_Excerpted data_:
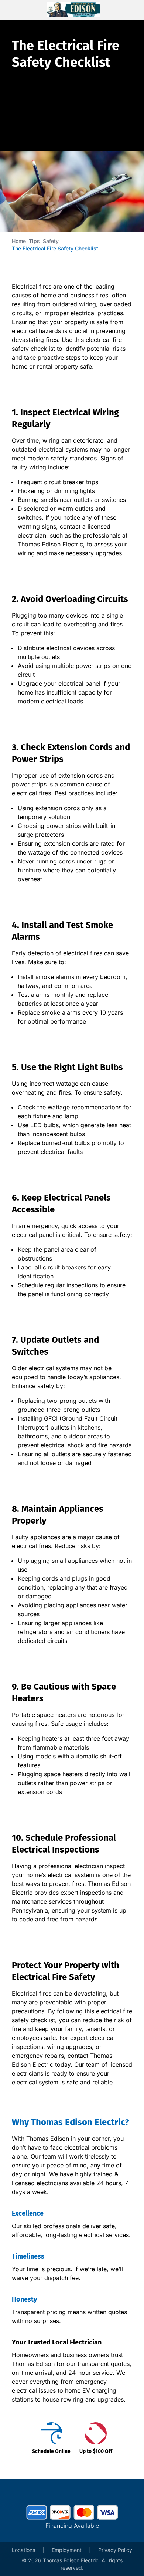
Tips (34, 241)
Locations (23, 2550)
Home (19, 241)
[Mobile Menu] (18, 10)
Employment (67, 2550)
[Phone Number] (127, 9)
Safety (51, 241)
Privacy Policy (115, 2550)
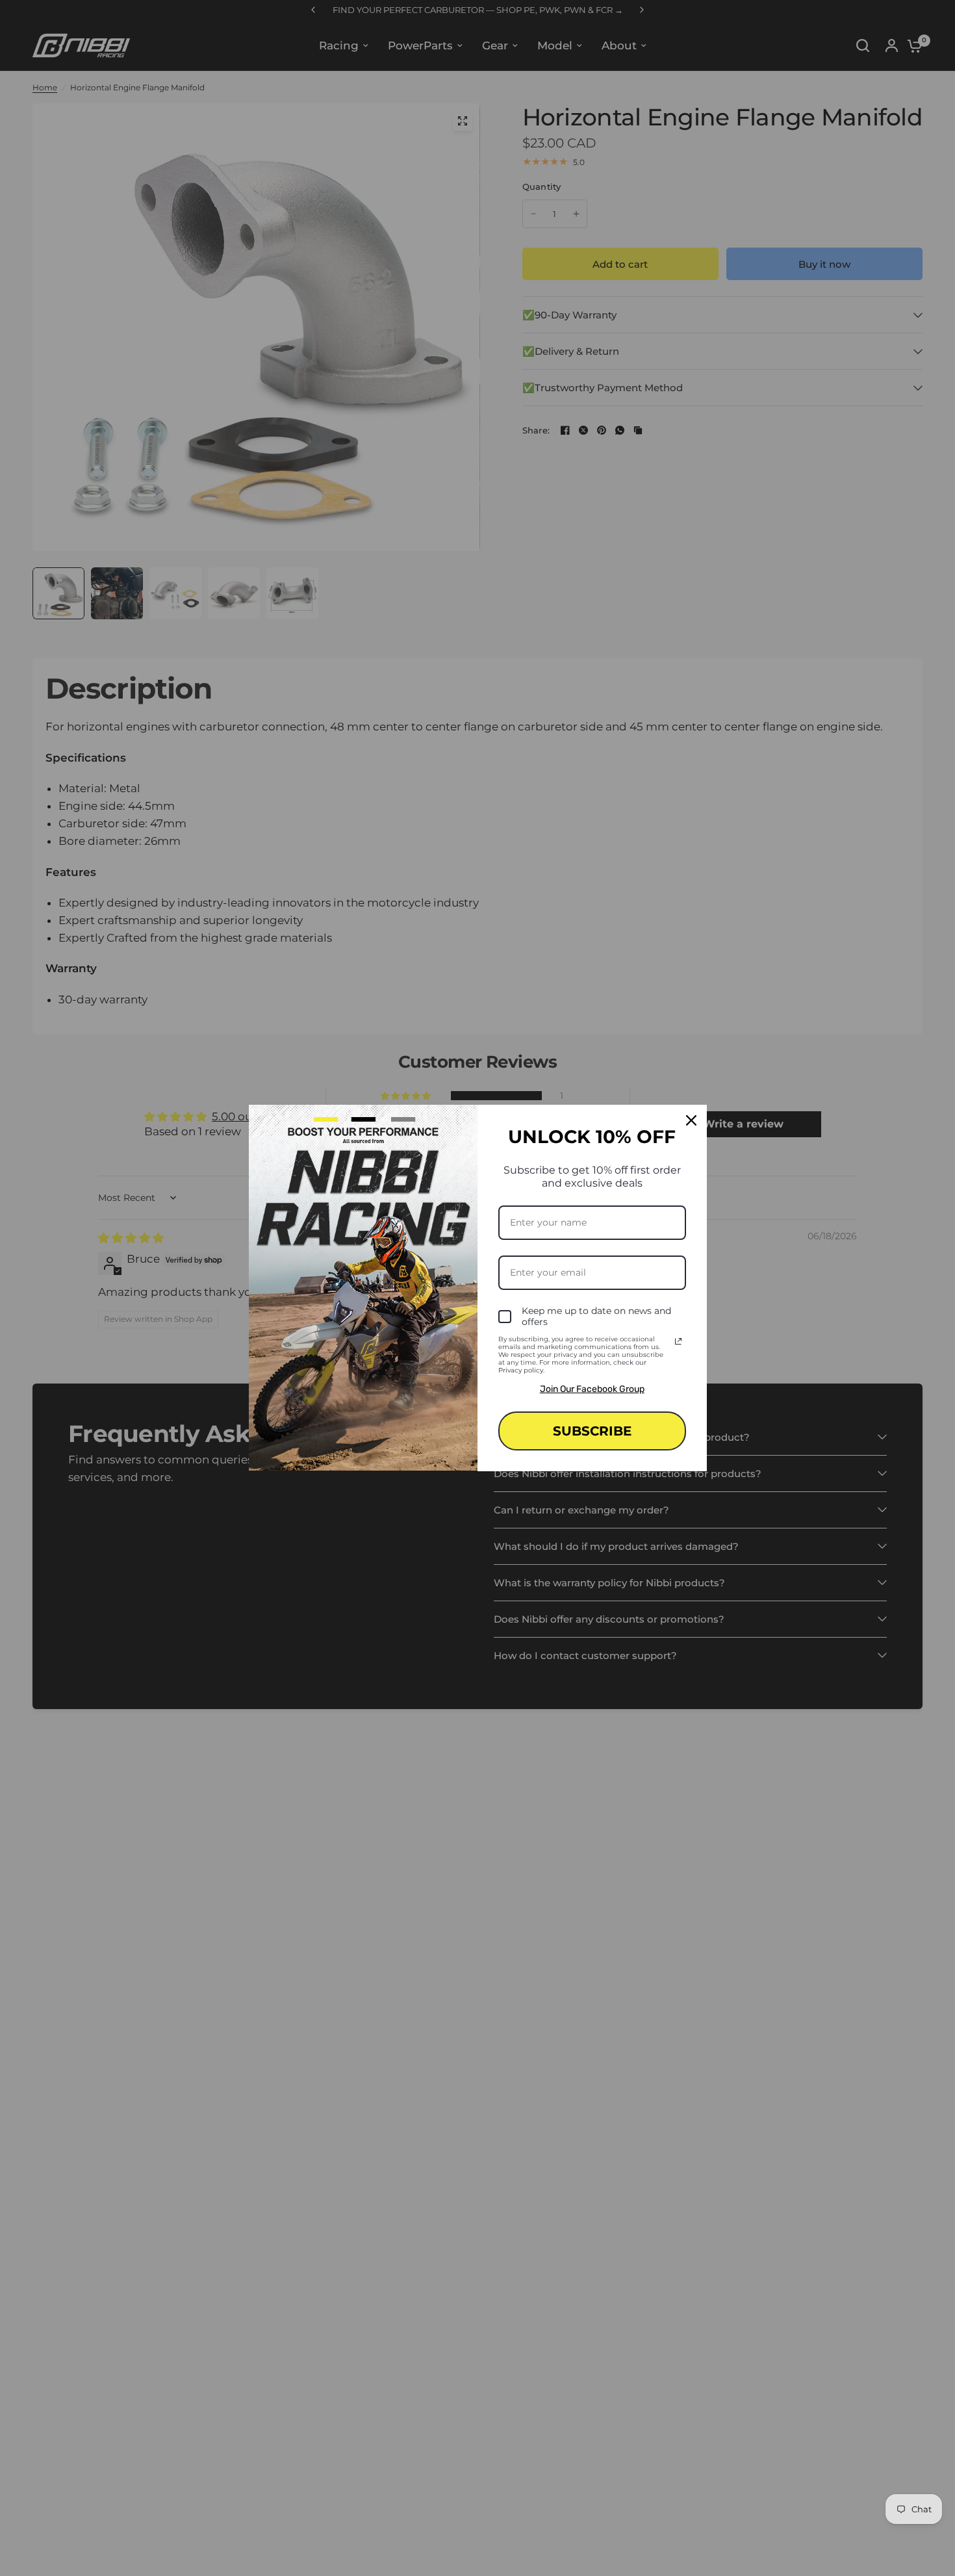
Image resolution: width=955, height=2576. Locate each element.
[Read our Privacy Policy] (678, 1341)
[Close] (691, 1120)
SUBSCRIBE (592, 1431)
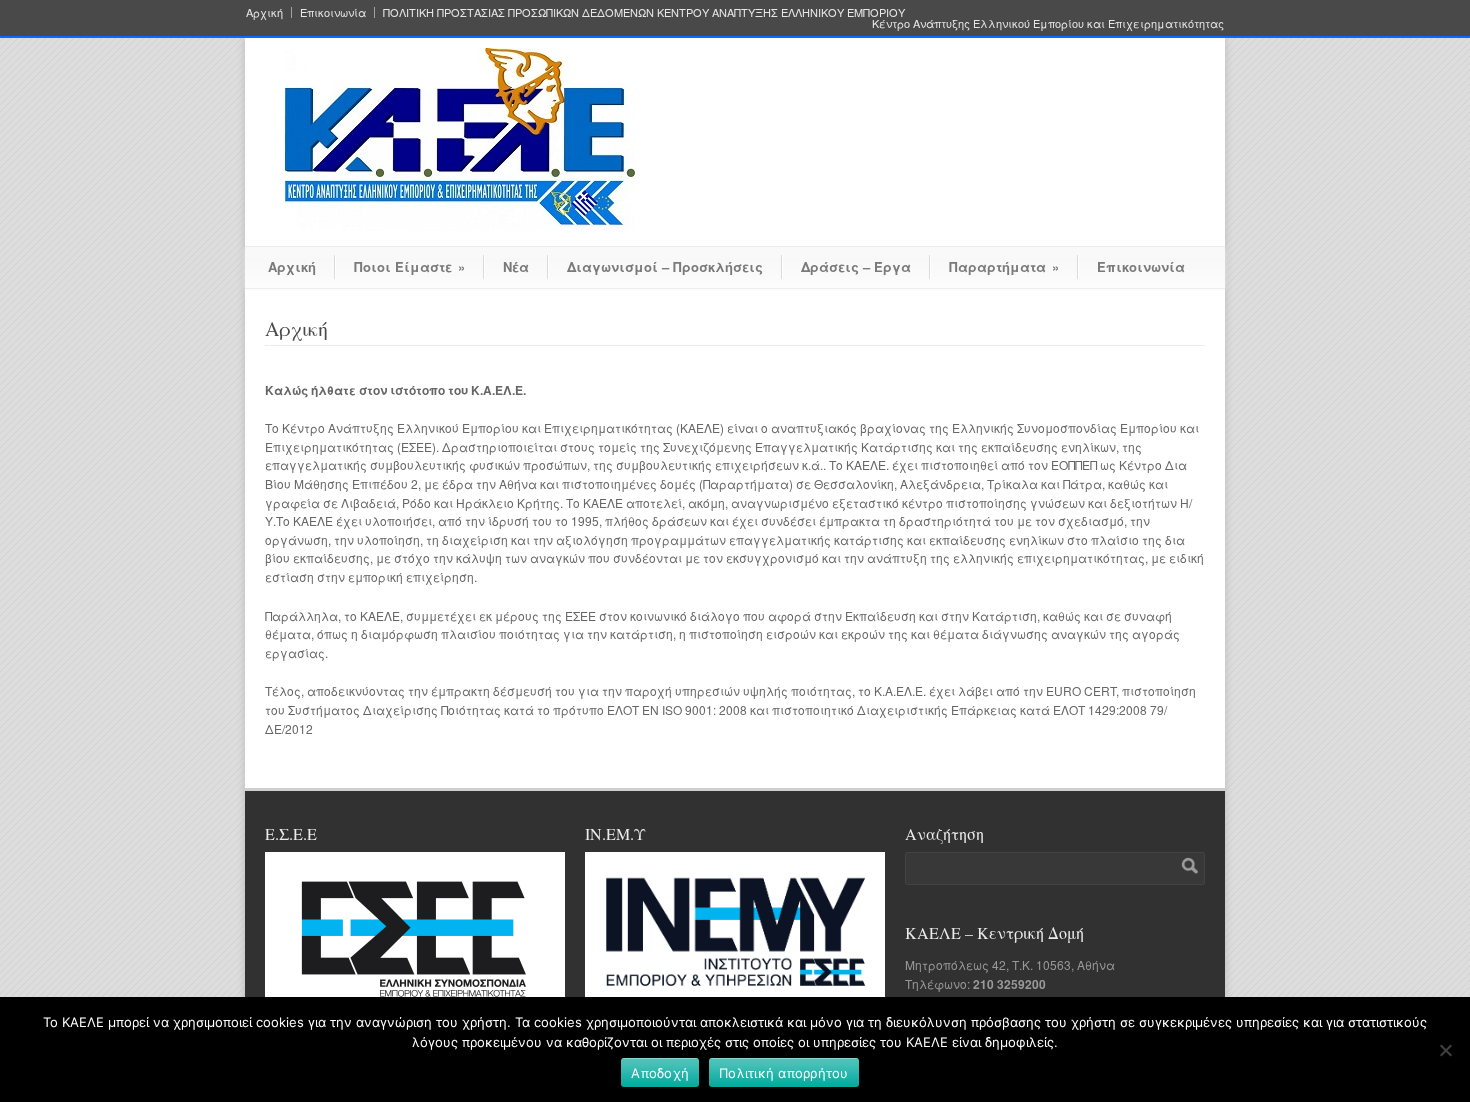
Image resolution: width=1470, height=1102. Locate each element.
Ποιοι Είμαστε (409, 266)
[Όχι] (1445, 1050)
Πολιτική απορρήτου (784, 1073)
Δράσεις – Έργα (856, 266)
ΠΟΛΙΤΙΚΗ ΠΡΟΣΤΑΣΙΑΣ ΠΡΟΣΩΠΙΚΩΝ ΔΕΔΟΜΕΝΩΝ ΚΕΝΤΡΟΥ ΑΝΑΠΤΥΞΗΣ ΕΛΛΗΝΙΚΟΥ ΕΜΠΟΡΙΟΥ (644, 12)
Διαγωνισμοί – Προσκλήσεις (665, 266)
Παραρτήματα (1004, 266)
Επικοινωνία (333, 12)
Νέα (516, 266)
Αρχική (264, 12)
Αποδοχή (660, 1073)
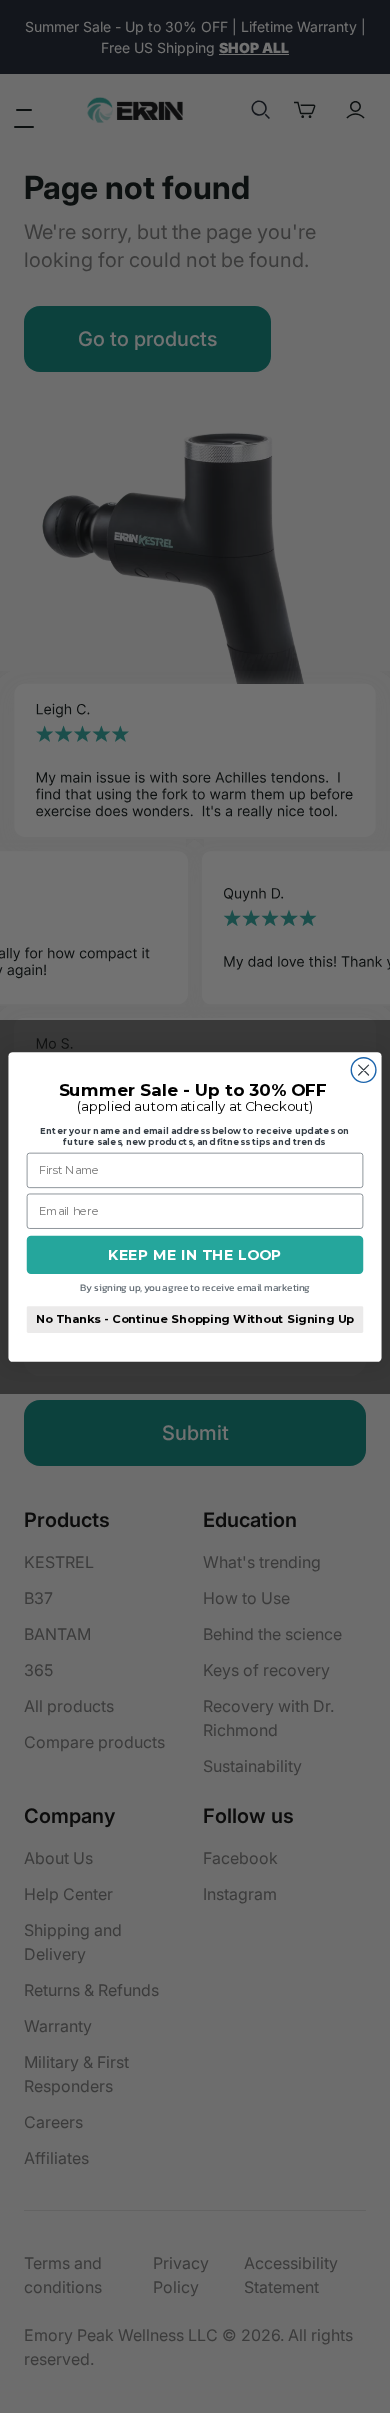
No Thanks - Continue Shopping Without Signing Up (194, 1318)
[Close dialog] (363, 1069)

_Assignment_: Make a verbatim copy of all the entries and strip out the pictures.

_Written answer_:
Tips (34, 241)
Locations (23, 2550)
Home (19, 241)
[Mobile Menu] (18, 10)
Employment (67, 2550)
[Phone Number] (127, 9)
Safety (51, 241)
Privacy Policy (115, 2550)
Image resolution: width=955, height=2576. Locate each element.
[Read our Privacy Policy] (678, 1341)
[Close] (691, 1120)
SUBSCRIBE (592, 1431)
Image resolution: width=1470, height=1102. Locate each element.
Ποιοι Είμαστε (409, 266)
[Όχι] (1445, 1050)
Πολιτική απορρήτου (784, 1073)
Δράσεις – Έργα (856, 266)
ΠΟΛΙΤΙΚΗ ΠΡΟΣΤΑΣΙΑΣ ΠΡΟΣΩΠΙΚΩΝ ΔΕΔΟΜΕΝΩΝ ΚΕΝΤΡΟΥ ΑΝΑΠΤΥΞΗΣ ΕΛΛΗΝΙΚΟΥ ΕΜΠΟΡΙΟΥ (644, 12)
Διαγωνισμοί – Προσκλήσεις (665, 266)
Παραρτήματα (1004, 266)
Επικοινωνία (333, 12)
Νέα (516, 266)
Αρχική (264, 12)
Αποδοχή (660, 1073)
No Thanks - Continue Shopping Without Signing Up (194, 1318)
[Close dialog] (363, 1069)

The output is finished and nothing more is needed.